__TO DO__
Give back, exactly and with nothing else, the lines running from the one that contains "Viewport: 676px width, 515px" to the end of the entries below; do not include pictures.
--- DATA Enclosed Below ---
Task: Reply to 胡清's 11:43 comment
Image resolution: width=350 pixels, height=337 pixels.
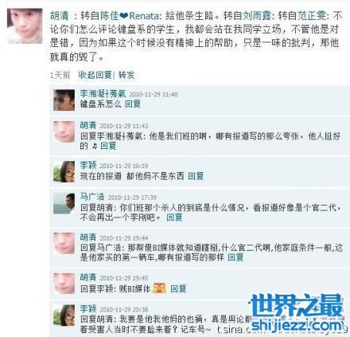Action: (108, 146)
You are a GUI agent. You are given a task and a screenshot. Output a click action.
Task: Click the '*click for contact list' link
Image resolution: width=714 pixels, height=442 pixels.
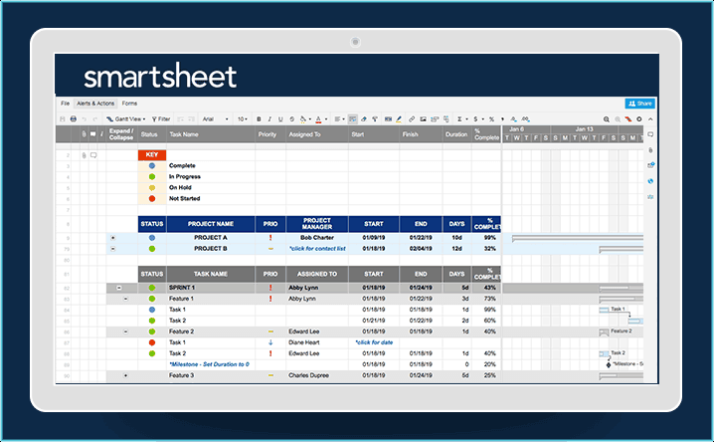316,249
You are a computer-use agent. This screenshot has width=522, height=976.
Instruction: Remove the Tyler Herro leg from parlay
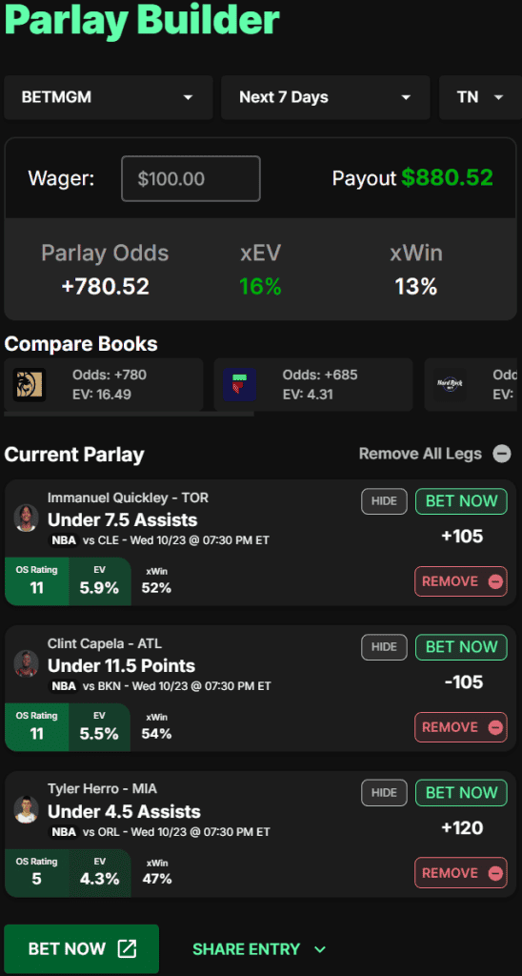click(x=461, y=873)
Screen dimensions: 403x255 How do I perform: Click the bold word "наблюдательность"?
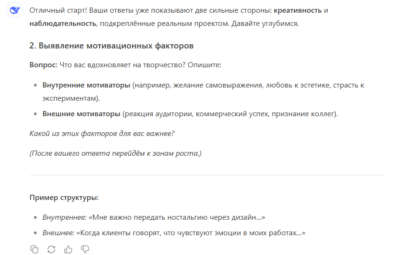pyautogui.click(x=63, y=23)
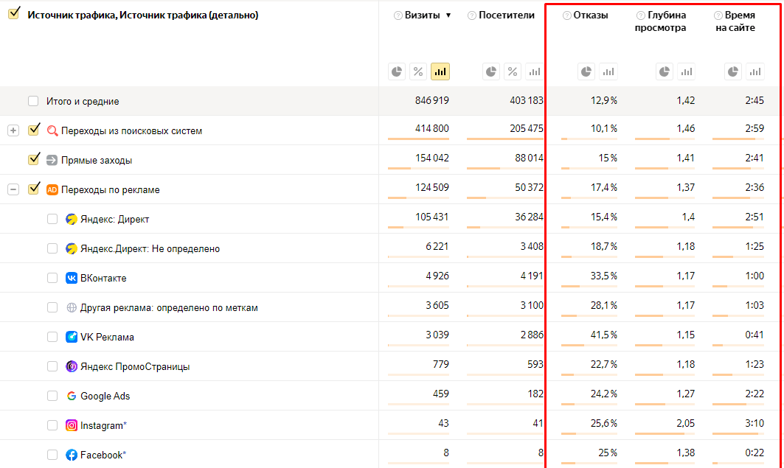
Task: Tick the Итого и средние checkbox
Action: [33, 101]
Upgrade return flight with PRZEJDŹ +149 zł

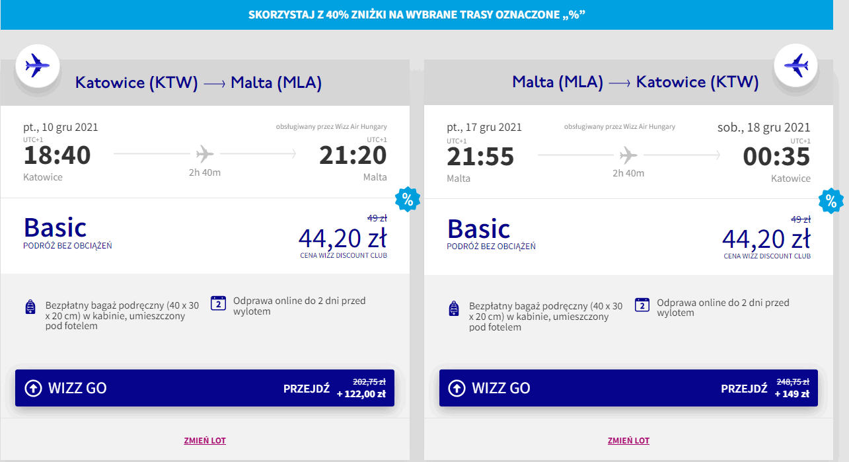(x=764, y=388)
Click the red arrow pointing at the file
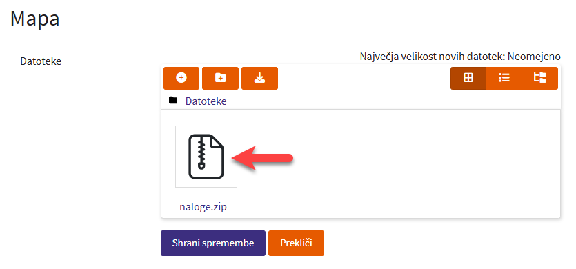 click(263, 158)
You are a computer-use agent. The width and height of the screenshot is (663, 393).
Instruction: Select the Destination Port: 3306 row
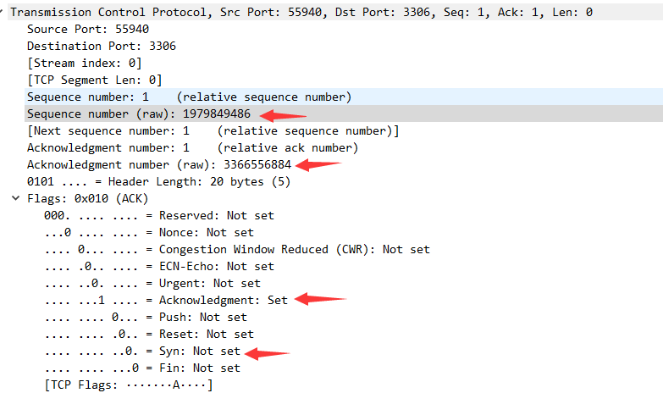[102, 46]
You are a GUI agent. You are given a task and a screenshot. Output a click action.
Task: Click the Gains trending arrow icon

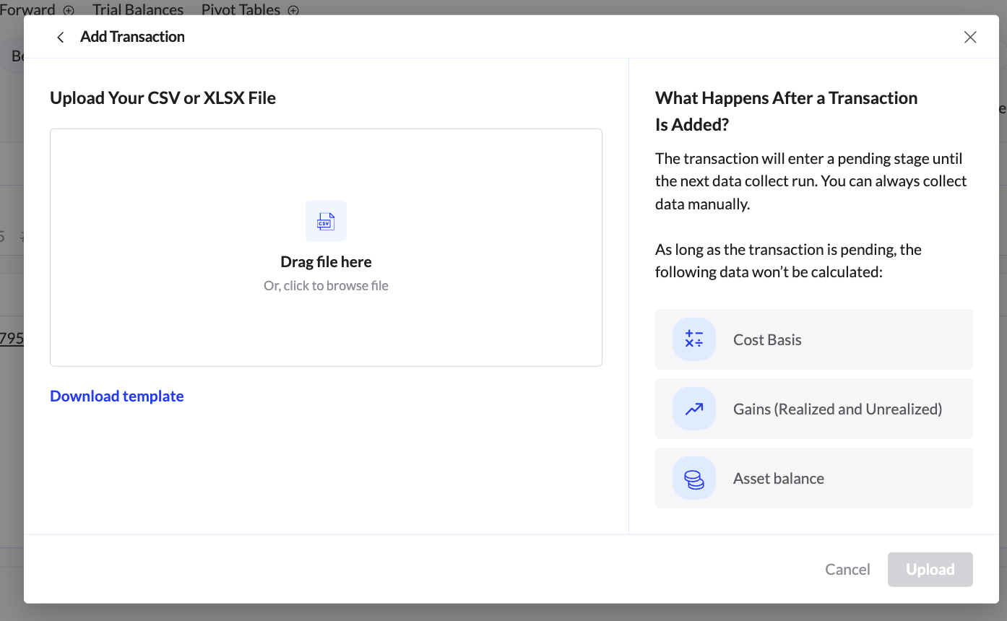[x=694, y=409]
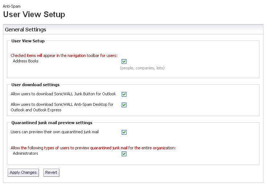Click the '(people, companies, lists)' hint text
Viewport: 266px width, 188px height.
[142, 68]
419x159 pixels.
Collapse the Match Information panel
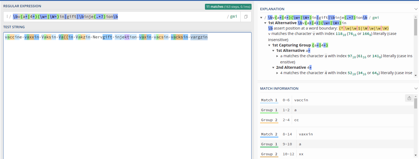(x=416, y=88)
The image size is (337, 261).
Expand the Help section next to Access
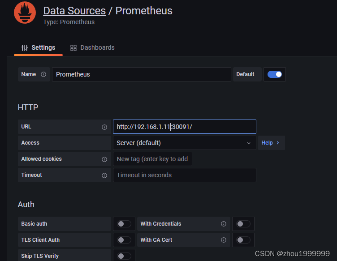click(x=271, y=143)
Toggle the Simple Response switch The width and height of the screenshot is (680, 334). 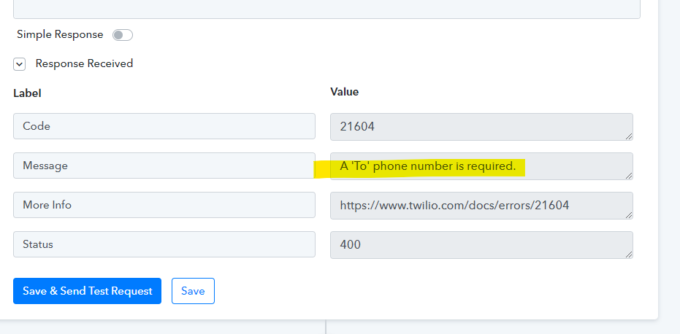coord(122,35)
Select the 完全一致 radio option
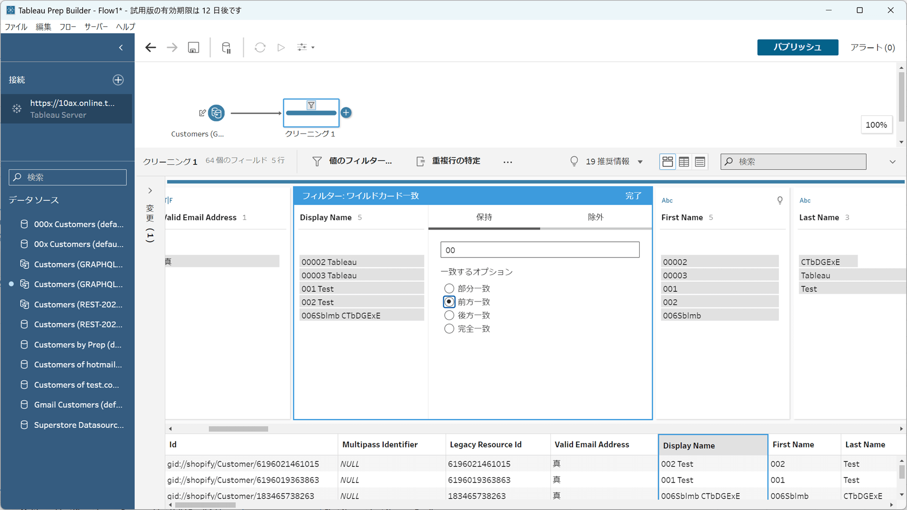Image resolution: width=907 pixels, height=510 pixels. (x=449, y=329)
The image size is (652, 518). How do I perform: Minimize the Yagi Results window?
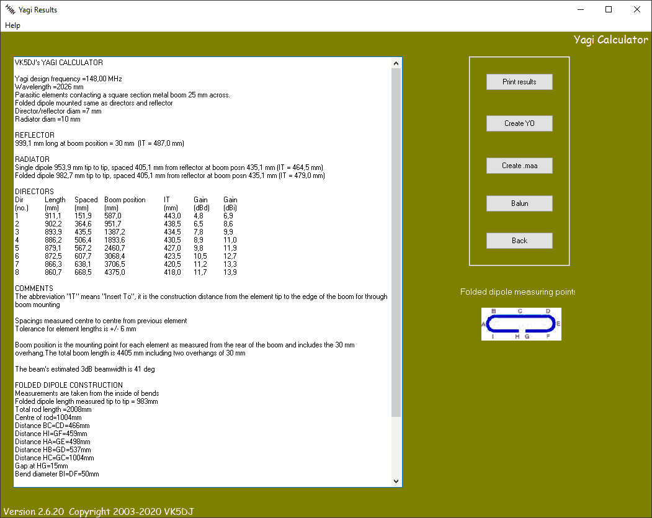[581, 9]
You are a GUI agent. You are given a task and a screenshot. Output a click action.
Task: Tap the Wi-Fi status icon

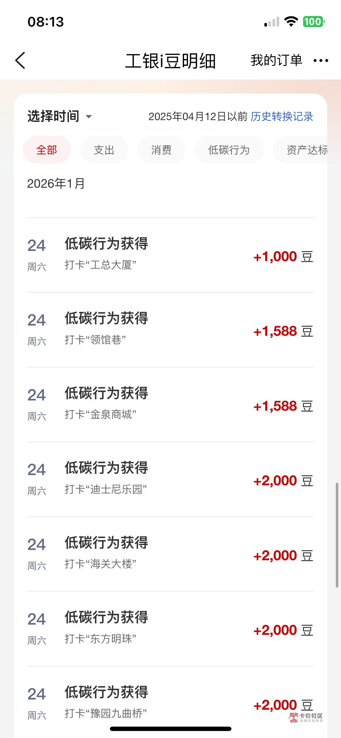[x=291, y=22]
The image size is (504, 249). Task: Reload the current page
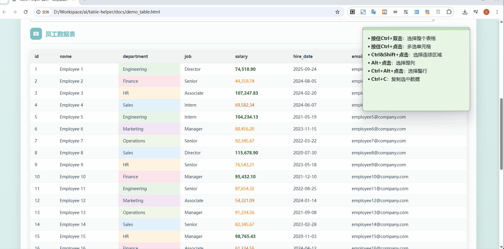coord(26,12)
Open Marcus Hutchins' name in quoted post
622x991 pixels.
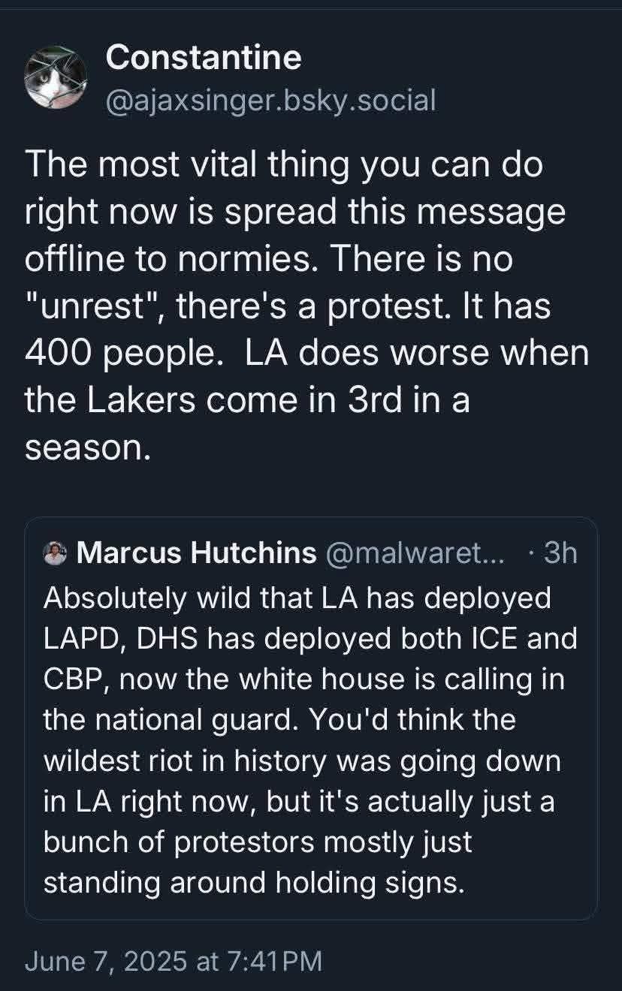point(196,553)
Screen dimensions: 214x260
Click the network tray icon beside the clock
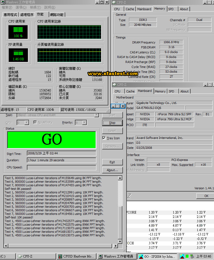192,256
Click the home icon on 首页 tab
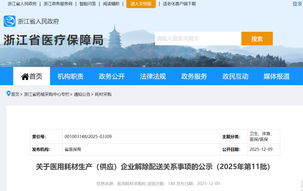 (x=25, y=76)
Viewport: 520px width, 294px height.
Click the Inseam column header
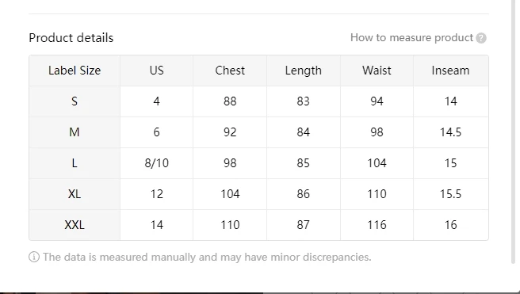tap(451, 71)
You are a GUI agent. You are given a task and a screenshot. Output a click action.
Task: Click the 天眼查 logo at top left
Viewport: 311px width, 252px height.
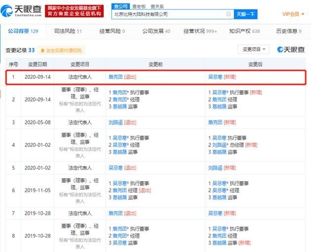[22, 11]
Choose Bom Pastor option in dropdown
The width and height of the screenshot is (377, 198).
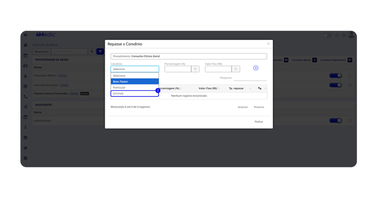pyautogui.click(x=135, y=81)
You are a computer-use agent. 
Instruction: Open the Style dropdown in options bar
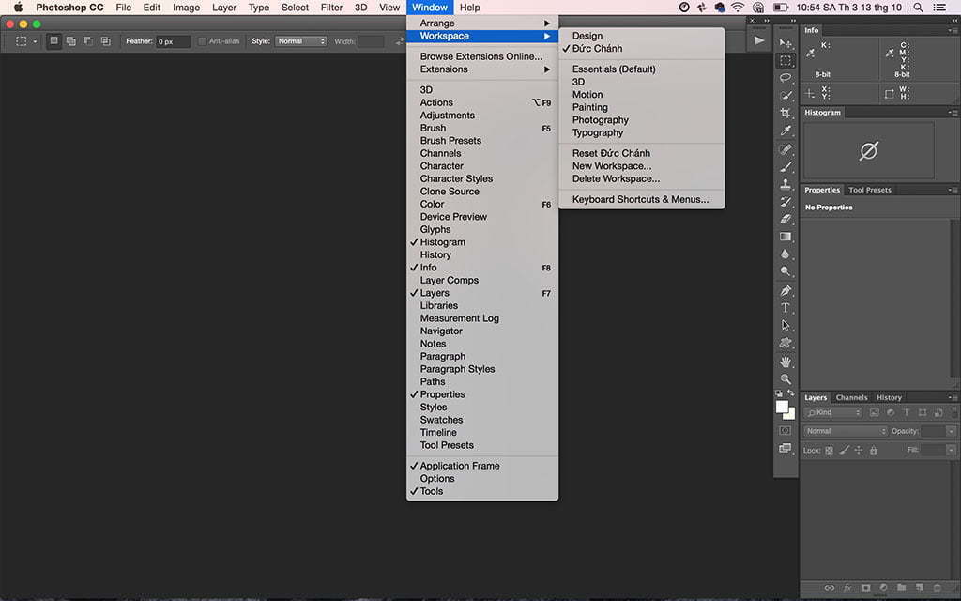(x=300, y=41)
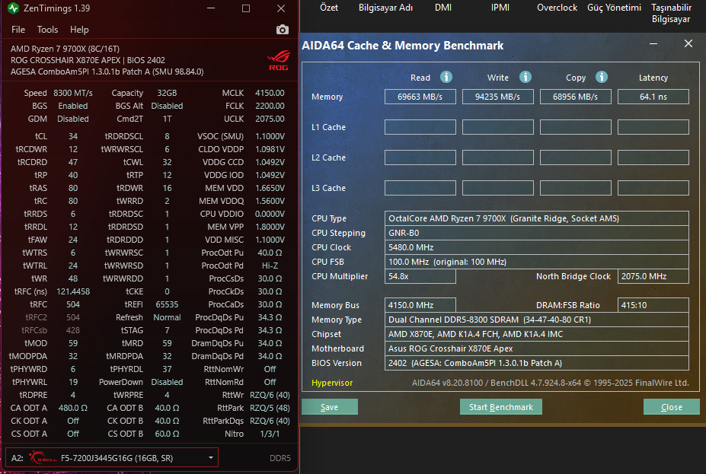
Task: Expand the A2 memory module dropdown
Action: tap(211, 458)
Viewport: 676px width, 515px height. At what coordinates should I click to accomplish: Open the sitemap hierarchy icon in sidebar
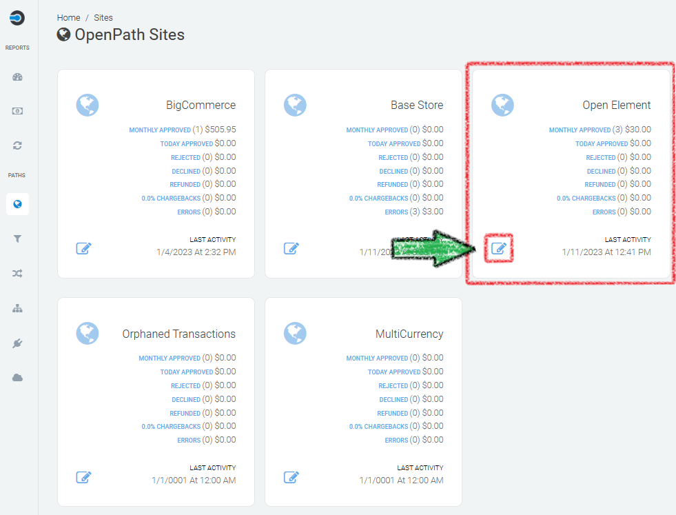tap(18, 308)
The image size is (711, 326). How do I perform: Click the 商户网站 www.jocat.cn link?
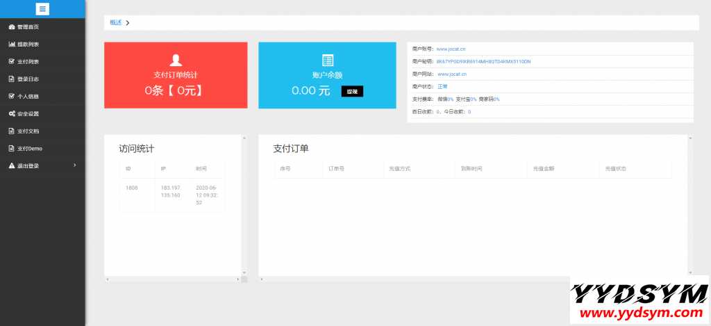[452, 74]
--- End of Enclosed DATA ---
__ANSWER TO THIS EXERCISE__
Viewport: 676px width, 515px height. At what coordinates should I click to accomplish: Open the sitemap hierarchy icon in sidebar
tap(18, 308)
The image size is (711, 326). How do I perform: Click the 商户网站 www.jocat.cn link?
[452, 74]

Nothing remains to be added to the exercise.